Only two general censuses, 1975 and 1993, have been carried out after independence.
In 1993 (last census) there were 18,497 foreign residents on Madagascar, or 0.15% of the population.
No official languages were recorded in the Constitution of 1992. Instead, Malagasy was named the "national language". However, many sources still claimed that Malagasy and French were official languages, as they were de facto. In April 2000 a citizen brought a legal case on the grounds that the publication of official documents in the French language only was unconstitutional. The High Constitutional Court observed in its decision that, in the absence of a language law, French still had the character of an official language.
In the Constitution of 2007, Malagasy remains the national language, while official languages are reintroduced: Malagasy, French and English. The motivation for the inclusion of English is partly to improve relations with the neighbouring countries where English is used, and to encourage foreign direct investment.
About 45% of the Malagasy are Christian, divided almost evenly between Catholics and Protestants. Many incorporate the cult of the dead with their other religious beliefs and bless their dead at church before proceeding with the traditional burial rites. They also may invite a pastor to attend a famadihana. The Roman Catholic church is open to its members continuing these practices, while more conservative Protestant denominations tend to condemn them to be superstitions or demon worship that should be abandoned. Many of the Christian churches are influential in politics. The best example of this is the Malagasy Council of Churches (FFKM) comprising the four oldest and most prominent Christian denominations (Roman Catholic, Church of Jesus Christ in Madagascar, Lutheran and Anglican).
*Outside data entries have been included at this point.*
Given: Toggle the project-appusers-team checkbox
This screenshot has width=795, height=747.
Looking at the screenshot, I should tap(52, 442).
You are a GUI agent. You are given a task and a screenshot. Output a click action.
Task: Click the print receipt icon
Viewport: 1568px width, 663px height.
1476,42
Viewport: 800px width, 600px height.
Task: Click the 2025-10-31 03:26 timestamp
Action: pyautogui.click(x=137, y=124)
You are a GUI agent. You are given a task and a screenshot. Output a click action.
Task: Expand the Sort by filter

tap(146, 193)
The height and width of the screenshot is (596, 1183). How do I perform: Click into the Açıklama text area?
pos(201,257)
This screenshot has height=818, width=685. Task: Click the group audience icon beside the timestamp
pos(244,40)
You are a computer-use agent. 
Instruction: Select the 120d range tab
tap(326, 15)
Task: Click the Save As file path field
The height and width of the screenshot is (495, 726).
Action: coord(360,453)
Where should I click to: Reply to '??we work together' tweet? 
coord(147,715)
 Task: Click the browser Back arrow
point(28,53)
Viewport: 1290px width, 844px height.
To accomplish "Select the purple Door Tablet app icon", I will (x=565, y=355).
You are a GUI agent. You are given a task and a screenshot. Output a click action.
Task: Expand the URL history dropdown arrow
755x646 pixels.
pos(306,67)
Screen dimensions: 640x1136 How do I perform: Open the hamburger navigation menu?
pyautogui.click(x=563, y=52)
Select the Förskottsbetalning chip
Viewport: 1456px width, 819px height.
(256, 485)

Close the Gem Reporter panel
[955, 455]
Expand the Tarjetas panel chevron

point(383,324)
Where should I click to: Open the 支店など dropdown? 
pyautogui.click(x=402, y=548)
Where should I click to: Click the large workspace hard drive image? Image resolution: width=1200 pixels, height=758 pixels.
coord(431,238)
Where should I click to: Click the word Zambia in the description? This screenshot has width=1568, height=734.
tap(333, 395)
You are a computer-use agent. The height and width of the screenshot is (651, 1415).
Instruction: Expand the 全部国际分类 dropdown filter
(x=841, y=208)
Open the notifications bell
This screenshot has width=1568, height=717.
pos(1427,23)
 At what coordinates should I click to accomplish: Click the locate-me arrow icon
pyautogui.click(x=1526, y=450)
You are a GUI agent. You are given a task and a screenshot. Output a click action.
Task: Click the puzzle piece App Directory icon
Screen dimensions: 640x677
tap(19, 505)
Islam in Madagascar constitutes about 7% of the population. The Muslim traders who first brought Islam in the 10th century had a deep influence on the west coast. For example, many Malagasy converted to Islam and the Malagasy language was, for the first time, transcribed into an alphabet, based on the Arabic alphabet, called Sorabe. Muslims are concentrated in the provinces of Mahajanga and Antsiranana (Diego Suarez). Muslims are divided between those of Malagasy ethnicity, Indians, Pakistanis and Comorians. The number of mosques in the south-east region has increased from 10 to 50 in the last ten years. Recently, several tribes in Madagascar have been converting to Islam. One particular occasion is the Intimor tribe of the southeast, of which 17,500 converted en-masse.